▶ **Исходный текст**:
····················

3 апреля 2022, 04:00
Интервью

Марк Розовский: Чехову и Чайковскому западные запреты до лампочки, культура непобедима

Марк Розовский. Михаил Фомичев/ ТАСС
Марк Розовский

Художественный руководитель театра "У Никитских ворот" — о своем юбилее, премьерах и творческих экспериментах

Художественному руководителю театра "У Никитских ворот" Марку Розовскому 3 апреля исполняется 85 лет. Основанному им театру уже 39 лет, свой день рождения коллектив отметил буквально на днях — в День театра, 27 марта. Режиссер и поэт, драматург и композитор, сценарист и прозаик, автор 25 книг — это все про Розовского. Накануне юбилея он рассказал ТАСС, чем сегодня живет театр "У Никитских ворот", как пережил пандемию и какие премьеры готовит, поговорили о том, нужно ли защищать русскую культуру, как соотносятся традиционные ценности и цензура. Марк Григорьевич поделился мнением о мате на сцене, о том, кто имеет право в искусстве на эксперимент, а также рассказал, как придумал День смеха.

Марк Григорьевич, поддерживаете ли связь с друзьями детства и вообще важна ли дружба в творчестве?

— Друзей детства почти не осталось. Раньше встречались у меня в театре практически каждый год, вспоминали школьные годы. Теперь встречаемся гораздо реже, потому что нас меньше, разговариваем уже с некоей такой веселой грустью. А вот университетские сокурсники — это движение продолжается. Вышла замечательная книга о нашем курсе, есть чат, который называется "Журфак", он очень активный. Там, конечно, тоже огромные потери — курс-то был 200 человек.

Старость — это прежде всего ощущение потери, надвигающегося одиночества. Но в наших силах делать попытки преодолеть это одиночество, поэтому живи, пока живется, радуйся жизни. Что касается творчества, то не было бы меня самого, если бы не мои друзья. Мои самые близкие друзья ушли из жизни, но они со мной, я с ними общаюсь духовно, довольно часто разговариваю. Их голоса слышны, их тембры слышны, интонации никуда не уходят

— Как проведете юбилей?

 ​​​​​​— Про юбилей я когда-то сказал, что это катастрофа с оттенком праздника. Я, можно сказать, отменил юбилей в его юбилейной форме, сознательно это сделал. То есть никаких поздравлений, ликований в связи с моим днем рождения не будет. Настрой у меня не столько юбилейный, сколько рабочий. У меня в марте выпущено несколько премьер, а самая большая премьера 27 марта — спектакль "Дядя Ваня".

3 апреля, конечно, придут друзья. Они сделали мне уникальный подарок — спектакль по моей старой пьесе "Концерт Высоцкого в НИИ". Это комедия, которая прошла когда-то более 600 раз, мы играли ее по всей стране. А они самостоятельно ее сделали. Решение связано с тем, что когда-то я делал, но не повторяет в чистом виде. Это новая постановка старой пьесы. Играть будут 1 апреля — в День смеха.

····················

Элементы из источника данных:
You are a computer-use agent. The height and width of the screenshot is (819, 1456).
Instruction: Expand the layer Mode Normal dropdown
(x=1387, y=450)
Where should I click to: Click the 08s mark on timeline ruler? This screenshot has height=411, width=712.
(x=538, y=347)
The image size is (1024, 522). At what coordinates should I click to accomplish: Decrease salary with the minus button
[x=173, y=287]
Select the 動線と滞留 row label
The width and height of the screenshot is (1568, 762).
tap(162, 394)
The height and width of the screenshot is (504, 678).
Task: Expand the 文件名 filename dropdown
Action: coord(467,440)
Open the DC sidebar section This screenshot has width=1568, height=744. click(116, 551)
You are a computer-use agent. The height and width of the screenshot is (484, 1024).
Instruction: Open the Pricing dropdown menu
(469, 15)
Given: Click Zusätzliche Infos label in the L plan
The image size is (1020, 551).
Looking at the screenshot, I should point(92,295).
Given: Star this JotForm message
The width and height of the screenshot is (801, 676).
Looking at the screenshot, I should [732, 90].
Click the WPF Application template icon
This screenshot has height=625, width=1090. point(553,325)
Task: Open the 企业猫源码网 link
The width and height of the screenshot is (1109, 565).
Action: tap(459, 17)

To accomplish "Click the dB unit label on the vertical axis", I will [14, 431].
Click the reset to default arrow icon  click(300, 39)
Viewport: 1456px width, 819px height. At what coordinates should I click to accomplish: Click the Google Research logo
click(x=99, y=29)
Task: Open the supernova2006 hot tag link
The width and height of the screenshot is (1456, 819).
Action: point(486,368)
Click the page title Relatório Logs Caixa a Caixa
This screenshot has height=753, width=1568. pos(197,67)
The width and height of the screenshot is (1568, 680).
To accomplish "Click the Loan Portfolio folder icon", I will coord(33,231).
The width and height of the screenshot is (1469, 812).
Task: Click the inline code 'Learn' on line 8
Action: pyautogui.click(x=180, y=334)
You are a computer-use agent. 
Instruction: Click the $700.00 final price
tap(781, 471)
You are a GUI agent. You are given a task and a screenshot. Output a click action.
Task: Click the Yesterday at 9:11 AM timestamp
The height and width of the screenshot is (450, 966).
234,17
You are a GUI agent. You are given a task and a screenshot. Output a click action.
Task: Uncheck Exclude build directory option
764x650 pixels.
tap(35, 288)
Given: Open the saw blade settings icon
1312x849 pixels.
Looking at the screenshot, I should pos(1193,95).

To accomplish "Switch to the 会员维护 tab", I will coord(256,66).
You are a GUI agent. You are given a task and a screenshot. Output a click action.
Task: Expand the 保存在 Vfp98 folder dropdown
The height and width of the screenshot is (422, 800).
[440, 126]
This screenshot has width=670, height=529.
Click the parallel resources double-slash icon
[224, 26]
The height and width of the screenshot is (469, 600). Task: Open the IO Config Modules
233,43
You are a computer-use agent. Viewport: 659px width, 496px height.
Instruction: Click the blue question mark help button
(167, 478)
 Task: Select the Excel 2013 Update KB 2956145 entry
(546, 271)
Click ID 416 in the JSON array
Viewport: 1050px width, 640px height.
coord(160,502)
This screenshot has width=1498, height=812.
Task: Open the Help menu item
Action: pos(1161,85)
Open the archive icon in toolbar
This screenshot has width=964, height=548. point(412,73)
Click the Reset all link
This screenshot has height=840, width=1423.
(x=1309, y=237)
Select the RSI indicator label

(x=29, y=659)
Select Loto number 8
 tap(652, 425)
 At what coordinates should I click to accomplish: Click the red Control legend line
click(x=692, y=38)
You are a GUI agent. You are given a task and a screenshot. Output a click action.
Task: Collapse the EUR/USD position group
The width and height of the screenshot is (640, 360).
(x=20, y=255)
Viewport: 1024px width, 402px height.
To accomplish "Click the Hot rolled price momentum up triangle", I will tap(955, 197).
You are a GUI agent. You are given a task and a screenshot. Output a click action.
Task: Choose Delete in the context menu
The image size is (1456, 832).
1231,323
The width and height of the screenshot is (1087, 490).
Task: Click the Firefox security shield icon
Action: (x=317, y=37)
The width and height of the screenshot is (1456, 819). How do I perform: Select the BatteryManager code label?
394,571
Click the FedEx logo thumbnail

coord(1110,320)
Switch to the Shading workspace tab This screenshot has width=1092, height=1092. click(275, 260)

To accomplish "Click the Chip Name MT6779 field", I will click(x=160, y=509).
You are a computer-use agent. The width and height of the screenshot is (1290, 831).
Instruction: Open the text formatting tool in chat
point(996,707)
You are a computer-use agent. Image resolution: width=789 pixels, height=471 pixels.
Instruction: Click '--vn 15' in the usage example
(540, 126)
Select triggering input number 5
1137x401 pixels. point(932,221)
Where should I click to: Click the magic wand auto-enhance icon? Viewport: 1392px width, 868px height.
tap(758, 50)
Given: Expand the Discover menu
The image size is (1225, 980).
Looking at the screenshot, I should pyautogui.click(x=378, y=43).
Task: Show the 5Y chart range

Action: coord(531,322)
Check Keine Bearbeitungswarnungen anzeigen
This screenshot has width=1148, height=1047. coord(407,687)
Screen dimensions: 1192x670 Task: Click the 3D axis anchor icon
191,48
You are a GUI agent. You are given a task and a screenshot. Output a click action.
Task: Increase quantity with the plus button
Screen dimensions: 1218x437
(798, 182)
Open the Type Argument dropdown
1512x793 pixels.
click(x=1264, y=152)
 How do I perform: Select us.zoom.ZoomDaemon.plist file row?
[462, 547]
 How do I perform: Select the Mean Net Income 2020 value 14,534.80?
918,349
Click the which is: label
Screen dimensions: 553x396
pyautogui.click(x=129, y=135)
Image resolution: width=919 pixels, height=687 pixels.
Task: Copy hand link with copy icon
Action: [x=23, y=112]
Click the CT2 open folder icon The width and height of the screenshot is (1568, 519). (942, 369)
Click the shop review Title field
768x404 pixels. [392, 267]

····················

▶ **Что требуется**:
1. Какие творческие профессии Марка Розовского называются во вступлении к интервью?
2. Скопируйте из интервью фрагмент от «3 апреля, конечно, придут» до «1 апреля — в День смеха.».

▶ **Решения заданий**:
1. Режиссер, поэт, драматург, композитор, сценарист, прозаик.

2.
3 апреля, конечно, придут друзья. Они сделали мне уникальный подарок — спектакль по моей старой пьесе "Концерт Высоцкого в НИИ". Это комедия, которая прошла когда-то более 600 раз, мы играли ее по всей стране. А они самостоятельно ее сделали. Решение связано с тем, что когда-то я делал, но не повторяет в чистом виде. Это новая постановка старой пьесы. Играть будут 1 апреля — в День смеха.